Intralesional Injections of Triamcinolone for Acne Vulgaris

Status:
Completed

Trial end date:
2023-02-14

Target enrollment:
0

Participant gender:
All

Summary

This proof-of-concept study seeks to investigate the safety of intralesional injections of triamcinolone for acne vulgaris lesions using an Intradermal Needle Adapter.

Phase:

N/A

Accepts Healthy Volunteers?

Details

Lead Sponsor:

ACOM Labs

Treatments:

Triamcinolone

Criteria

Inclusion Criteria:

- Outpatient, male or female of any race, 18 years of age or older. Female subjects of
childbearing potential must have a negative urine pregnancy test at Baseline.

- Diagnosed with facial acne vulgaris.

- At least one (1) identifiable inflammatory lesion that, in the opinion of the
investigator, is amenable to intralesional injection of triamcinolone.

- Able to follow study instructions and likely to complete all required visits.

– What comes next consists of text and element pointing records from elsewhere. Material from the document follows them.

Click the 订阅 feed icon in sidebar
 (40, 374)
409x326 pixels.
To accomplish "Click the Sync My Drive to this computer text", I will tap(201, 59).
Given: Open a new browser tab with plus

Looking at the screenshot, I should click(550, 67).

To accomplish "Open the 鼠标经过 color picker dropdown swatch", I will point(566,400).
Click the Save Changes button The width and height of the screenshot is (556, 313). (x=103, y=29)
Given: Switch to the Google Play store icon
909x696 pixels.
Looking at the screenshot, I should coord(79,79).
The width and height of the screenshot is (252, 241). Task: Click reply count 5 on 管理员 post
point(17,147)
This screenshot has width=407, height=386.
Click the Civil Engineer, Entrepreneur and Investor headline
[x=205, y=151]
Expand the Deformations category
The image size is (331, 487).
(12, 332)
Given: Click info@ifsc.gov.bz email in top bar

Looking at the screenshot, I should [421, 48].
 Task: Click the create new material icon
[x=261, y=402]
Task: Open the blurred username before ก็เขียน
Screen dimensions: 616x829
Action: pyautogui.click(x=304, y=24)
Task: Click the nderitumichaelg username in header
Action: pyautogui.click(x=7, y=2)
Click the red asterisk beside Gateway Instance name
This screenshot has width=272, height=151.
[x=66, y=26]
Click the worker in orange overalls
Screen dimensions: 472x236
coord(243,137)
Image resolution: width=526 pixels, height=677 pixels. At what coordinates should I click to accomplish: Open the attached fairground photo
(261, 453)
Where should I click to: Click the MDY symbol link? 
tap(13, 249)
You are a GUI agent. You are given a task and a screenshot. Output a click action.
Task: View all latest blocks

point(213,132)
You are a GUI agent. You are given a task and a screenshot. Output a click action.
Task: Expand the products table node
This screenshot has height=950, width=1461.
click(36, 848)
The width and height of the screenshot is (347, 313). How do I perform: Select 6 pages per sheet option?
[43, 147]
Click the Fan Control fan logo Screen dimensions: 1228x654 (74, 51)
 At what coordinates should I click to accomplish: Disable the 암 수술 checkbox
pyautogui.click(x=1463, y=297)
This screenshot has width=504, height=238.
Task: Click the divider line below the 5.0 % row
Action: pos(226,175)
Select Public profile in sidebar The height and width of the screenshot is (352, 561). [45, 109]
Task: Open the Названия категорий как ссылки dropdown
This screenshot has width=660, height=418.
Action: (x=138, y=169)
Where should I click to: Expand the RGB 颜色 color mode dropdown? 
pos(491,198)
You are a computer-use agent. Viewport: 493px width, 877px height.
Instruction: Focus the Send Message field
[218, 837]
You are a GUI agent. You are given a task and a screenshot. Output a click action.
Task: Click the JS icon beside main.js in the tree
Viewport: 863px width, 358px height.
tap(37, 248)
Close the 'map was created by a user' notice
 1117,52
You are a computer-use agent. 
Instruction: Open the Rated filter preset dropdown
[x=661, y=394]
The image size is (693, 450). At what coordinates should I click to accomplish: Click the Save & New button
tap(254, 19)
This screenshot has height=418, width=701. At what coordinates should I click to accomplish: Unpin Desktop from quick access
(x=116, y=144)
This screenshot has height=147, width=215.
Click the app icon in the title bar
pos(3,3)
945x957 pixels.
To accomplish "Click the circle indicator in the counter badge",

- In good general health as determined by medical history at the time of screening
(Investigator discretion).

- Sign the IRB-approved informed consent form (including HIPAA authorization) prior to
any study-related procedures being performed

Exclusion Criteria:

- Female subjects who are pregnant or breast-feeding.

- Known hypersensitivity or previous allergic reaction to any constituent of
triamcinolone injection.

- Active cutaneous viral infection in any treatment area at Baseline.

- Have concomitant skin disease or infection (other than acne) or presence of skin
comorbidities in the areas of skin where study device will be used.

- History of poor cooperation or unreliability (Investigator discretion).

- Planning to move out of the area prior to study completion.

- Subjects who are investigational site staff members or family members of such
employees.

- Exposure to any other investigational /device within 30 days prior to Visit 1.